Üniversite öğrencisi olan Chuck ilk defa yurtdışına çıkabilmişti. İlk gittiği yerin İstanbul olması biraz ekonomik nedenlerle, çokça Chuck’ın doğuya olan merakındandı. Sevgilisi Stephanie’yi de uzun uğraşlar sonucu kandırmış ve beraber İstanbul’a gelmişlerdi. Bu müthiş huzurlu yüncü dükkanına girdiği gün ise Stephanie sabah kendisini kötü hissettiği için hostelden çıkmak istememiş, Chuck da tek başına Sultanahmet’ten yola çıkmış yürüye yürüye Mahmutpaşa’ya kadar gelmişti. Mahmutpaşa’ya gelirken Eminönü’nde gördüğü bir manzara onu bu yüncü dükkanına sürüklemişti.
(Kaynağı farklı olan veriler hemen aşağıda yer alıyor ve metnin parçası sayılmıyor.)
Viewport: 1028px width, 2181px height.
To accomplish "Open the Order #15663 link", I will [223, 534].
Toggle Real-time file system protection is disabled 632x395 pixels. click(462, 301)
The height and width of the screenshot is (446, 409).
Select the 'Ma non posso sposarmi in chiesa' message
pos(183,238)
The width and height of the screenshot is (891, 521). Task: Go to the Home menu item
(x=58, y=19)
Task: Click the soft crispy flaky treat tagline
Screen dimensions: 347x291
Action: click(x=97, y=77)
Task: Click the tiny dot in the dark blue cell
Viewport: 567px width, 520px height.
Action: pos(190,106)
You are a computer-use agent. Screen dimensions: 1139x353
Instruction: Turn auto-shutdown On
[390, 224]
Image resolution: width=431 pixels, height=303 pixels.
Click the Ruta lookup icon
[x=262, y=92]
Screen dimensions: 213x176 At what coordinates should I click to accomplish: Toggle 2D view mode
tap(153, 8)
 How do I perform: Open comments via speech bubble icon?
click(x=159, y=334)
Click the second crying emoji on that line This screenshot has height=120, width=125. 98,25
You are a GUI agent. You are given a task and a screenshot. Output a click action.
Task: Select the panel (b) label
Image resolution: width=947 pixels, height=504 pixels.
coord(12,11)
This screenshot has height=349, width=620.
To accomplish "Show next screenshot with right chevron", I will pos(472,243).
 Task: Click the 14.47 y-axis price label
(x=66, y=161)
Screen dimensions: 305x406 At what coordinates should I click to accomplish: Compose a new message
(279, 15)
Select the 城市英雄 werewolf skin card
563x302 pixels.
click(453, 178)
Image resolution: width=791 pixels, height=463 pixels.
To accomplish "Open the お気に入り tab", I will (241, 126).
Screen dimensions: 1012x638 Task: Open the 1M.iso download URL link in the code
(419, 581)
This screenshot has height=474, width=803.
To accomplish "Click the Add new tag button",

Saliha gelen turiste meraklı gözlerle bakarken, Chuck dükkandaki yünle dolu rafları inceliyordu. Bu sırada Saliha Bekir in göbeğini dürtüp onu uyandırmaya çalıştı ama Bekir anlaşılmaz birşeyler mırıldanarak uyumaya devam etti. Saliha bu sefer sert bir cimdik attı Bekir’in göbeğine. Bekir acıyla gözlerini açıp karısına baktı ve canının acısına rağmen sinirden tamamen uzak şaşkın bir halde “N’ oldu Saliha?” dedi. Saliha bir şey söylemeden kafasıyla eline bir çile kırmızı yünü almış incelemekte olan Chuck’ı gösterdi. Bekir yavaşça koltuğundan kalkıp Chuck’a doğru giderken “Buyrun?” dedi dükkanın atmosferine tamamıyla yakışan sakin ses tonuyla. Chuck ona dönüp elindeki yün çilesine yakın kırmızı yanaklarına yayılan dudaklarıyla gülümseyerek selamladı Bekir’i. Bekir İngilizce bilmiyordu ama Hello’yu da anlayabilirdi. Uyku sersemliğiyle Chuck’ın turist olduğunu anlayamamıştı, ancak Hello’yla kendine gelebildi. Aynı şekilde yanıtladı onu. Chuck Bekir’in onu kendi dilinde selamlamasıyla İngilizce bildiğini düşünerek elindeki yünü gösterip
-Bir kırmızı bir de beyaz yün almak istiyorum, dedi İngilizce.
Bekir hiçbir şey anlamamıştı. Şaşkın ve ne yapacağını bilmez bir tavırla karısına döndü. Saliha çoktan onlarla ilgilenmeyi bırakmış örgü örmeye dönmüştü bile.